:: Supplied data
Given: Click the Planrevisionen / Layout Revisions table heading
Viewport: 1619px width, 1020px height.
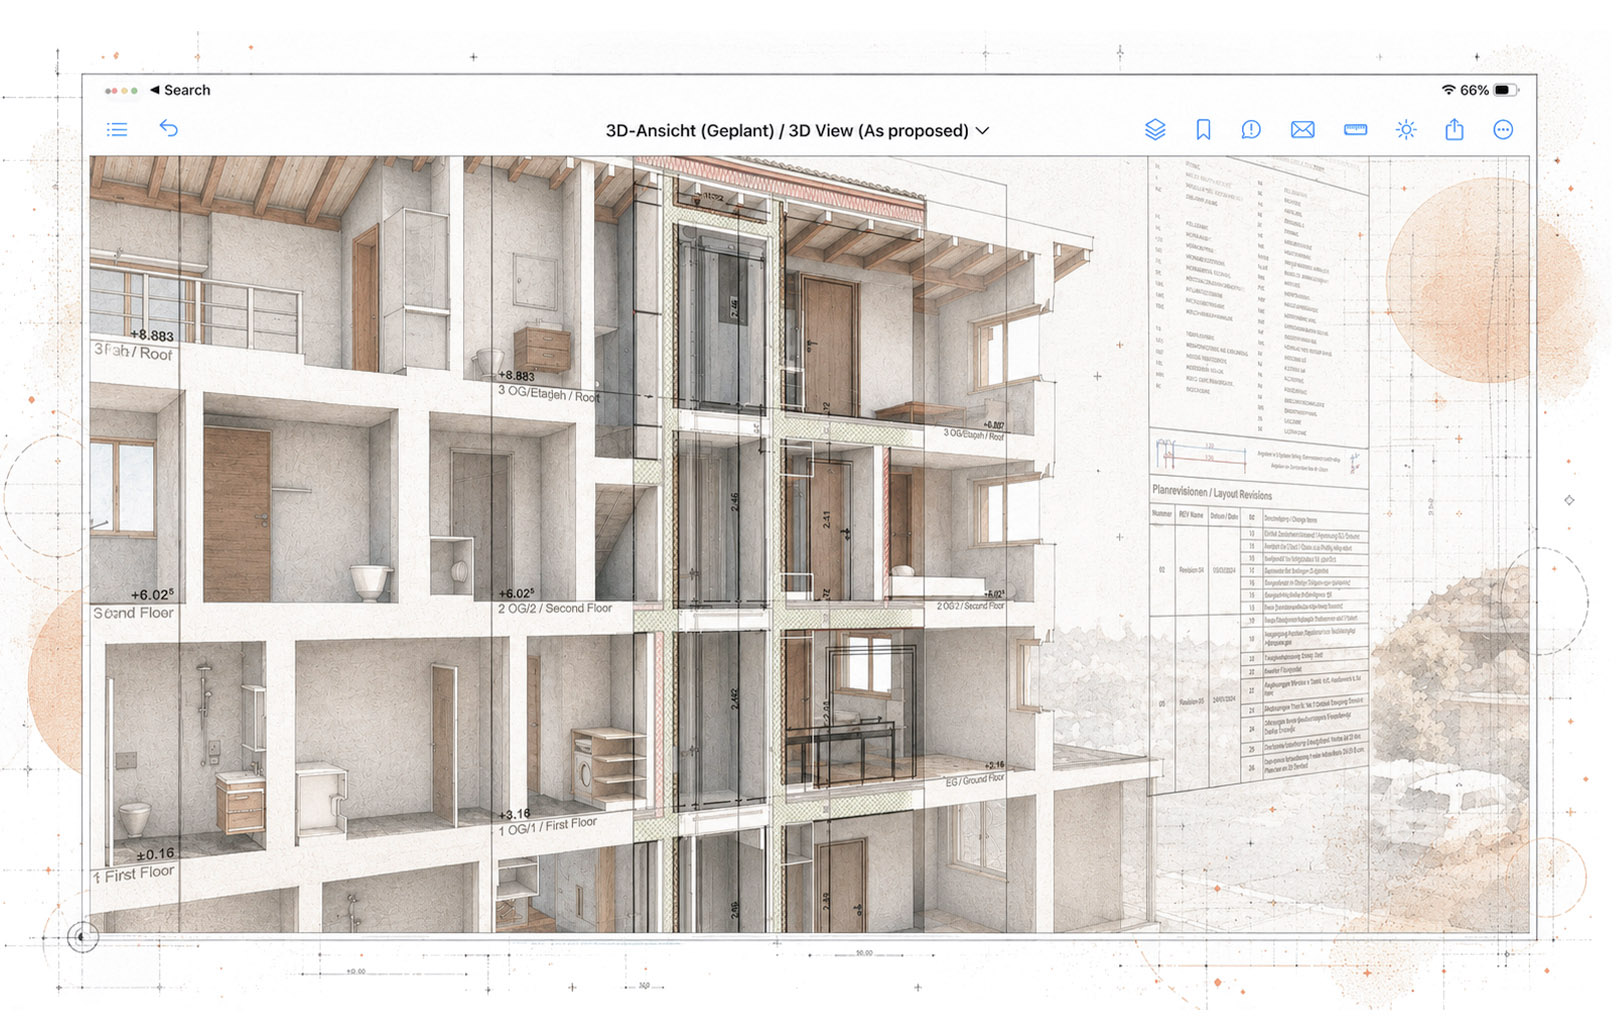Looking at the screenshot, I should (1212, 492).
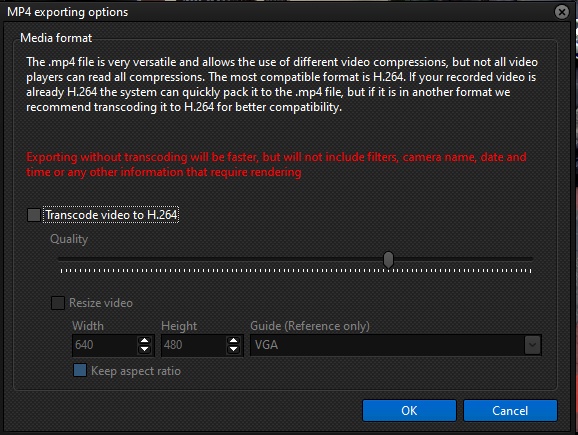Click the Quality slider track's left end
The width and height of the screenshot is (578, 435).
(61, 260)
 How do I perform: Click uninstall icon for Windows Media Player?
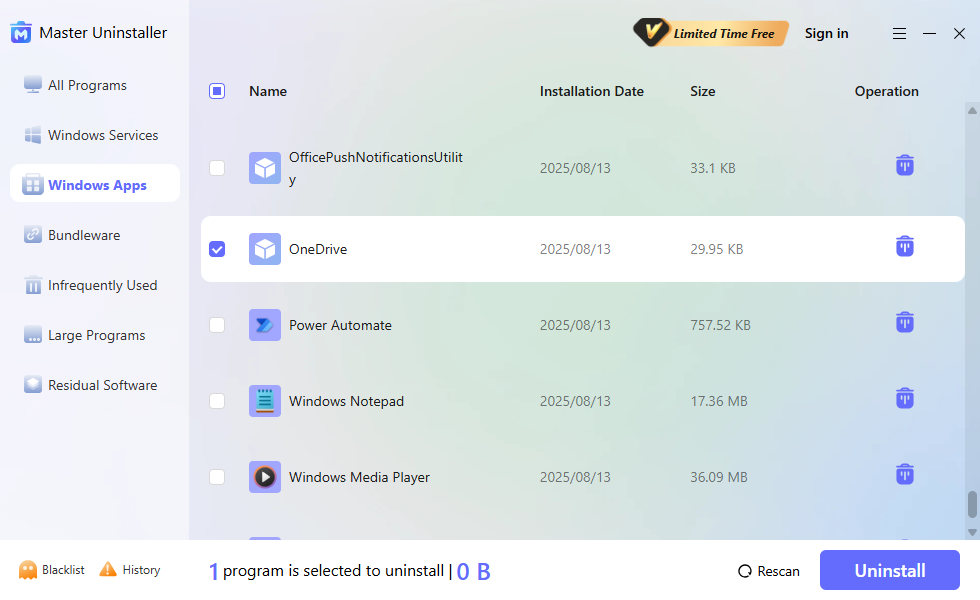click(904, 474)
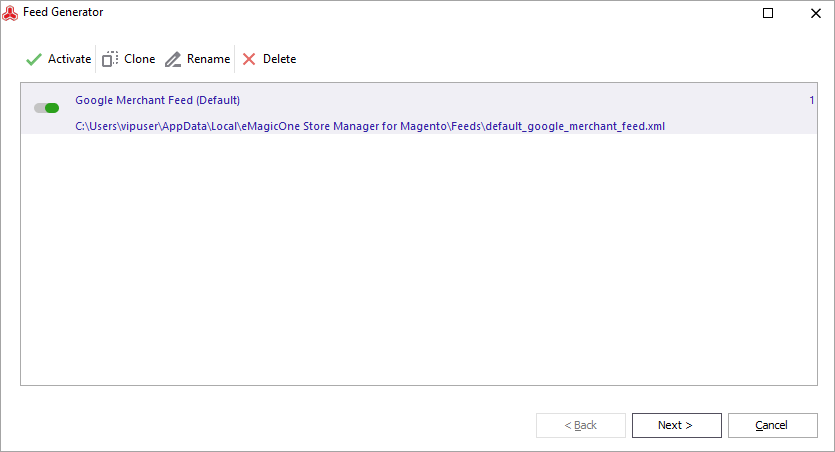
Task: Click the feed count number 1
Action: click(811, 100)
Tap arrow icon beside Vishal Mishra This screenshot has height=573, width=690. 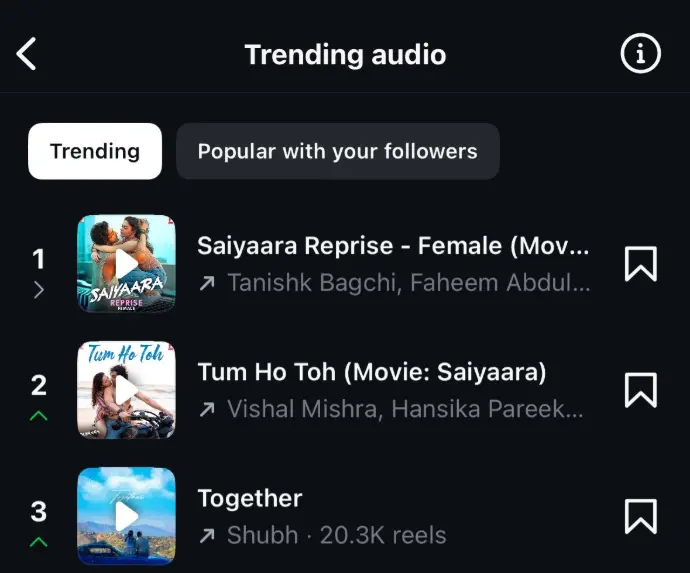point(207,410)
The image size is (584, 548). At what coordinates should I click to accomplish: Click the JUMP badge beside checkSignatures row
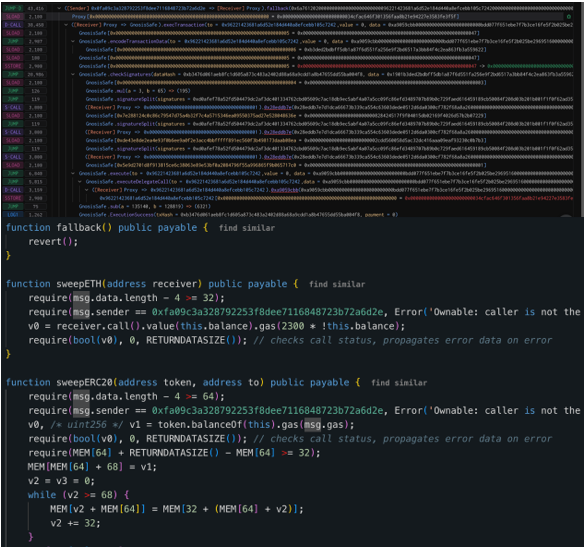pyautogui.click(x=13, y=74)
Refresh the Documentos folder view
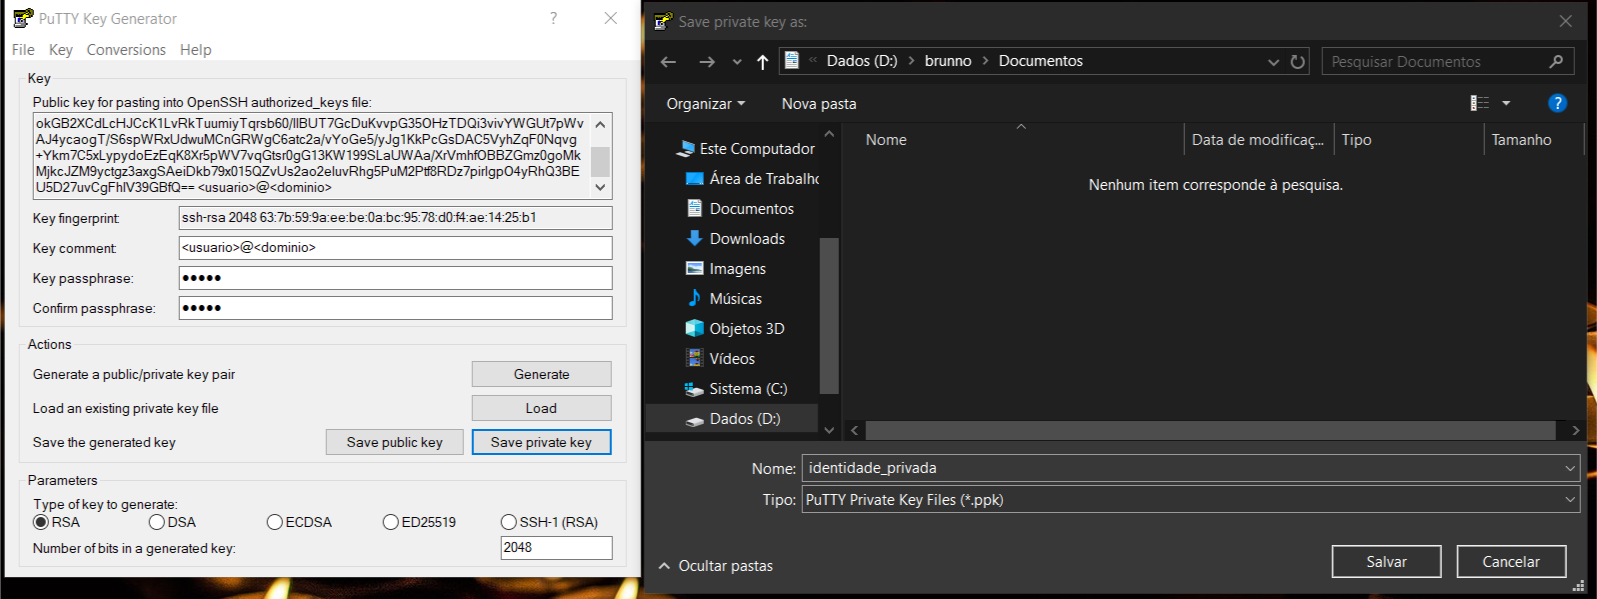The height and width of the screenshot is (599, 1597). click(1298, 62)
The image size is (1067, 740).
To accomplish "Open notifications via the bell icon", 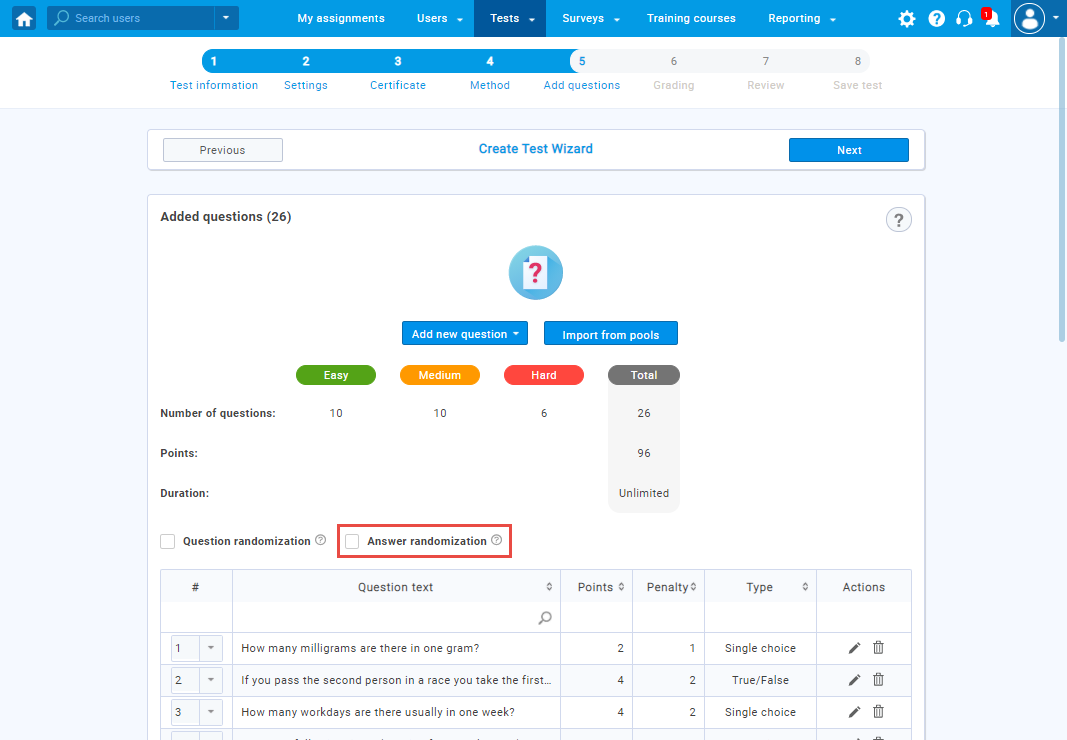I will click(990, 18).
::::
- _Exercise description_
Which lines of the data above contain the string "image"? Pull out each of them, treating uppercase and lowercase as different.

- _Correct answer_
The image size is (584, 548). At what coordinates should I click to accomplish: Click the JUMP badge beside checkSignatures row
The image size is (1067, 740).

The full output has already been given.